In my younger days, I used to poke fun of my aunt who wanted pictures of everything. She would take tons of pictures, always. In my infinite wisdom, I would laugh and tell myself that if I couldn’t remember it then it wasn’t worth remembering.
I knew I was fooling myself for a variety of reasons. In part, because I didn’t like to look at pictures of me because I wasn’t happy with my appearance and also because I was never present. I was always waiting for the next thing or thinking of what could be better. I think the only time I was present was when I would watch a movie, and even then, I could be easily distracted by future plans.
My thoughts consumed me. What I could have done better? Where could I improve? How I could be better? It had helped me tremendously in many ways, but it has also hurt me. This is something with which I still struggle.
I talk a lot about being happy but never satisfied. I could write a book on not being satisfied. But happiness – that elusive gem – I struggled with it. I know it’s fleeting. I know that it is like the tide and, as such, there is ebb and flow to life.
I am working on it. I have recently come to find myself wanting to take pictures of times with my son, friends and loved ones. Not for any other reason but to remember the moment.
I just got my son’s kindergarten pictures. When I picked him up outside school, he yelled to his teacher that he was going to me. He ran up and said, “Dad, I have to show you something!” He whipped out his pictures filled with pride. He was very impressed by them.
I want to keep that picture to not only look at him but to always remember that moment.
I have been contemplating moments a lot lately. I remember this one moment of coincidence when I had left a previous job and I ran into someone unexpectedly who was a client from that job. We were excited to see each other and have been close since. Is it coincidence or fate? I don’t know.
I also have been thinking of my grandparents – all four – and each one reminds me of a distinct memory.
My mom’s mom makes me think of pancakes. I think of sleepovers at her house and how I would always have pancakes in the morning. I think of the smell of the butter on the frying pan and how she was always quick to give me a hug.
My mom’s dad reminds me of popsicles. The twin pops. They were red, orange or grape. We would sit on the couch watching golf or I would be outside playing the pool and he would be in his chair, eating popsicles together.
My dad’s mom reminds me of Christmas. To me, she is Christmas. From Halloween night until Thanksgiving Day, she decorates with painstaking detail. She creates an indoor wonderland. It was – and still is – an amazing sight to behold.
My dad’s dad reminds me of tuna fish. He worked for General Motors for as long as I could remember. He would get up at 3:30 every morning and pack his lunch. I remember getting told that I needed to get at least two sandwiches out of a can, if not more.
All of those memories are very important to me for different reasons. I often think what memories, if any, I will and do create for others. What I will impress upon them?
It’s all temporary. It’s all ephemeral. Every moment we experience is gone. We don’t know what will be the last one, but we always anticipate it happening much later. We never know that last hug, that last goodbye or our last words to someone.

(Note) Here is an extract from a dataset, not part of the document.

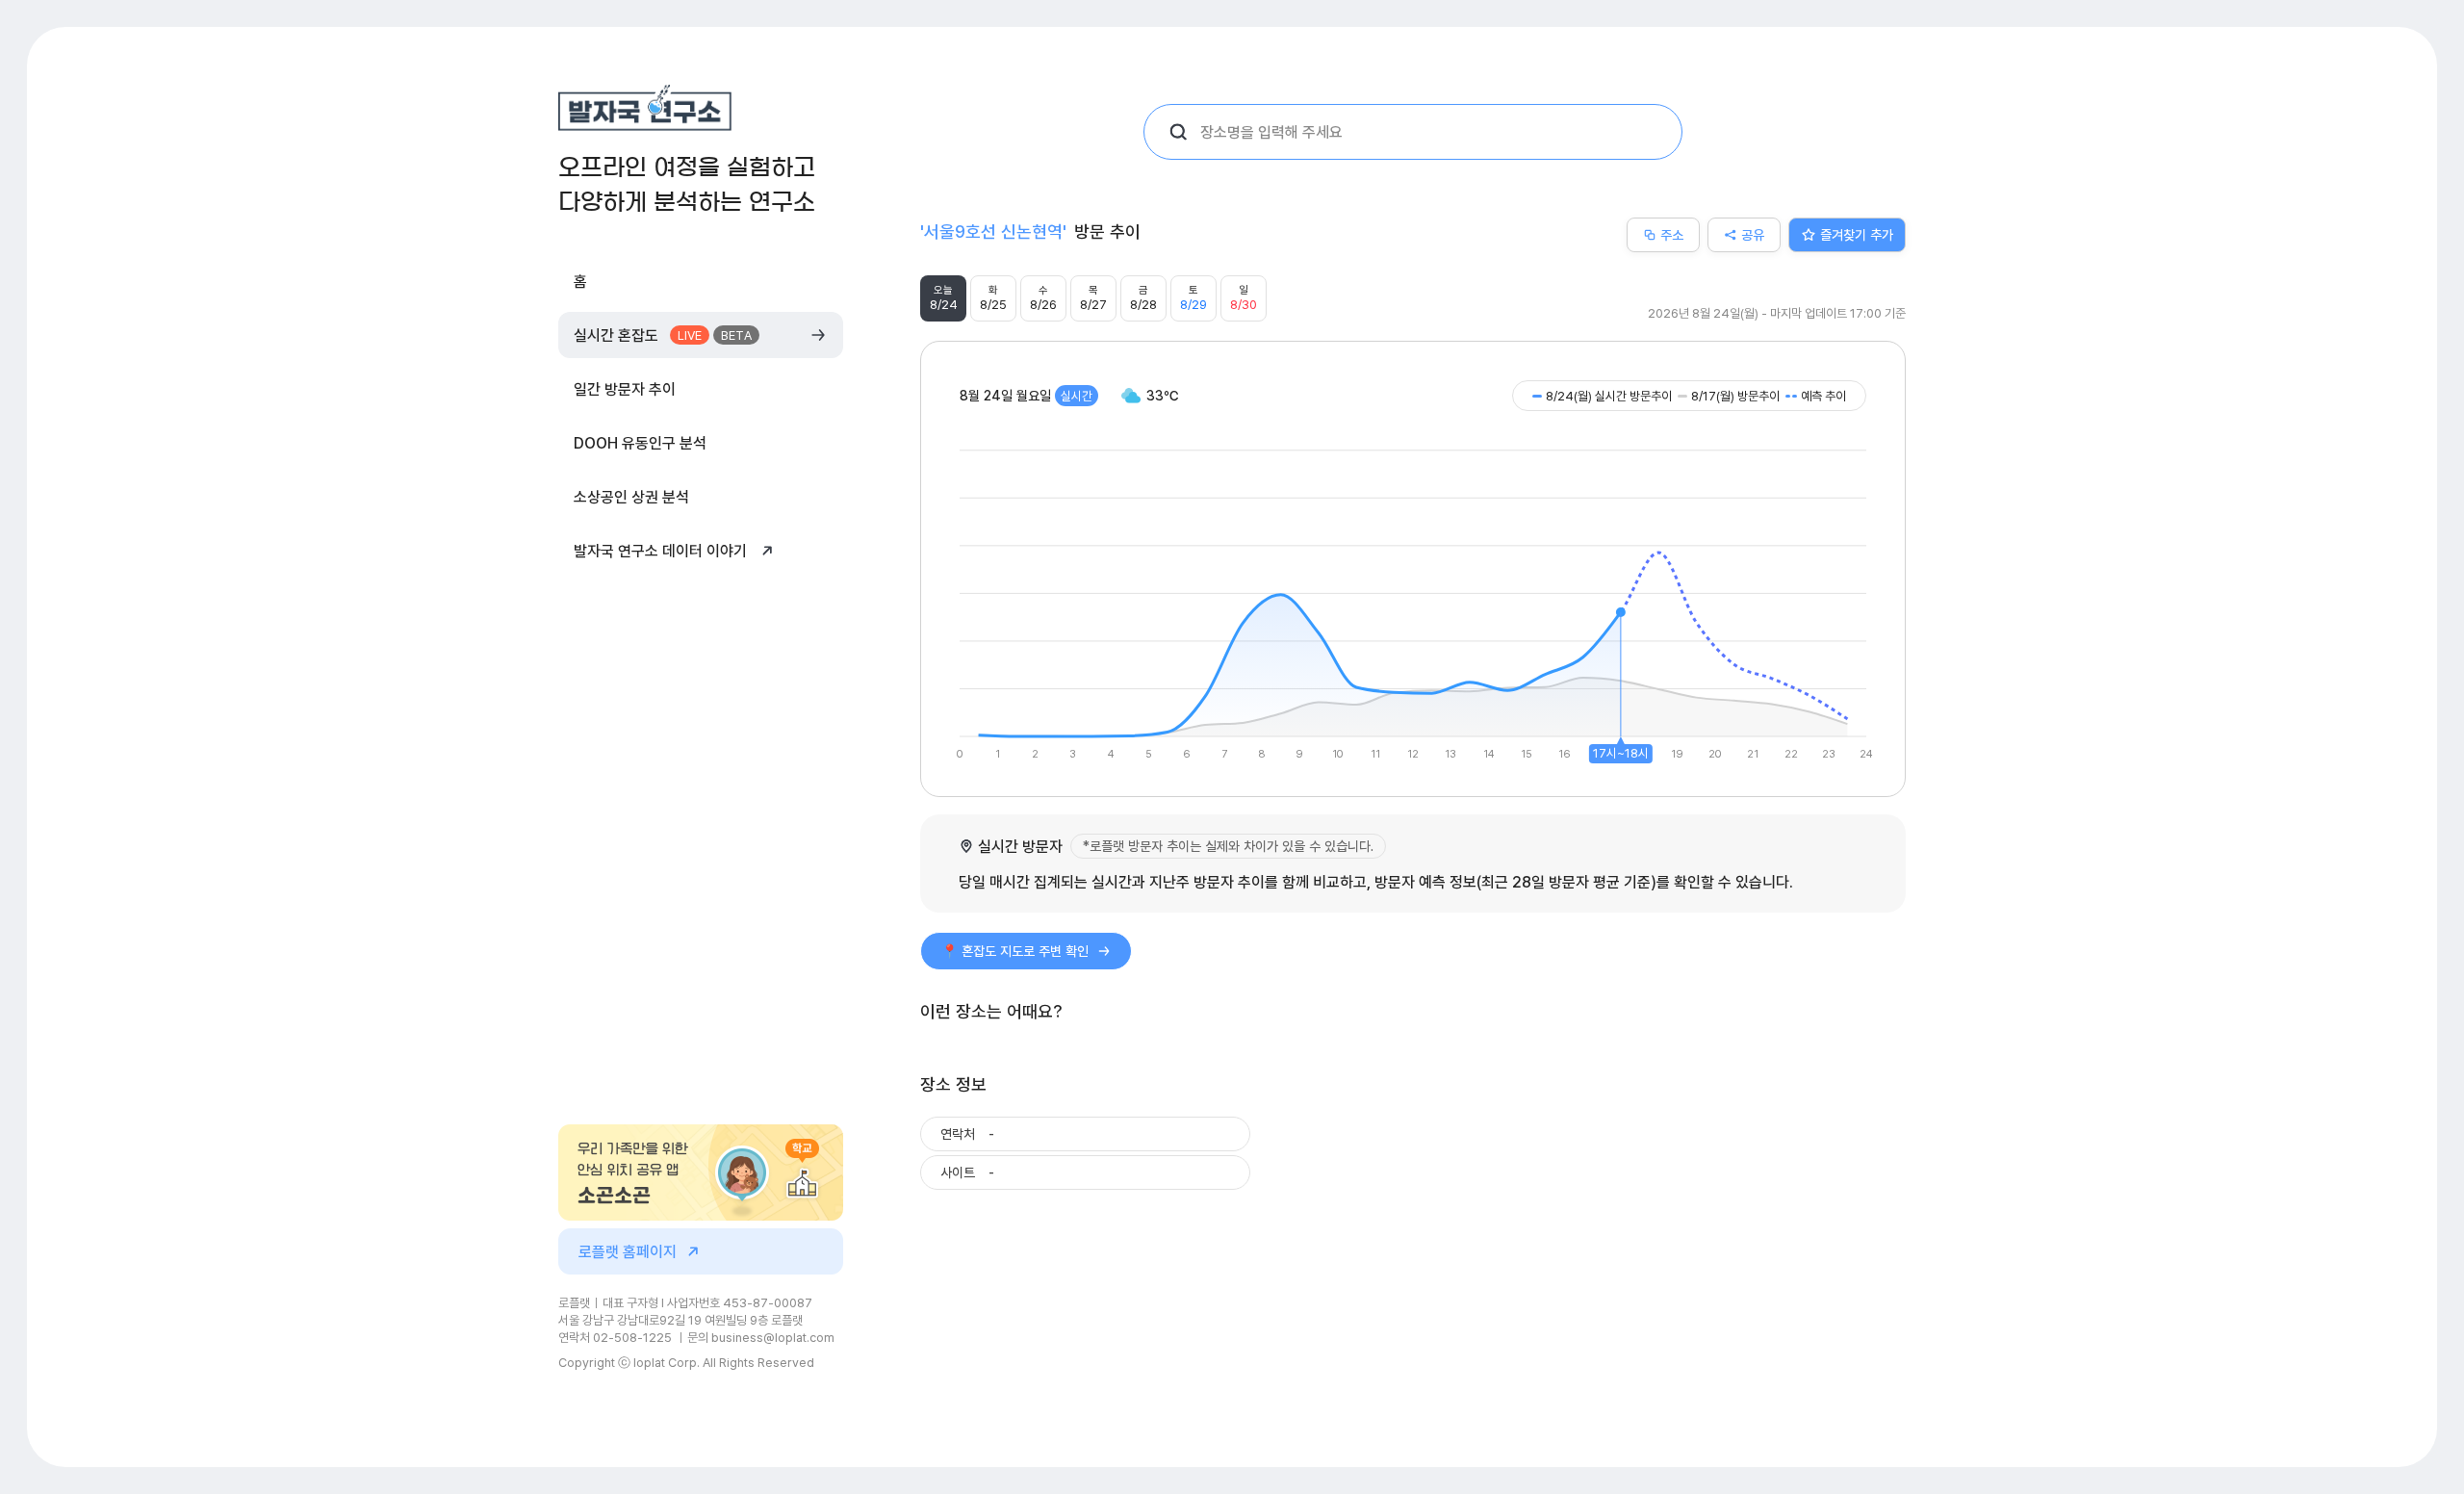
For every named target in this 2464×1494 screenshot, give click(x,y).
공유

Live in the moments. Appreciate them. The moments are what make all of this. Be sillier than you should. Love like you will never be hurt. And live. Just live. Don’t hold grudges or linger on hate. Don’t mimic life. Don’t just go through the motions. You need to make it happen. Create memories and remember them. They are part of who you and why you are. They are both your history and your future.
You will never remember the days, just the moments.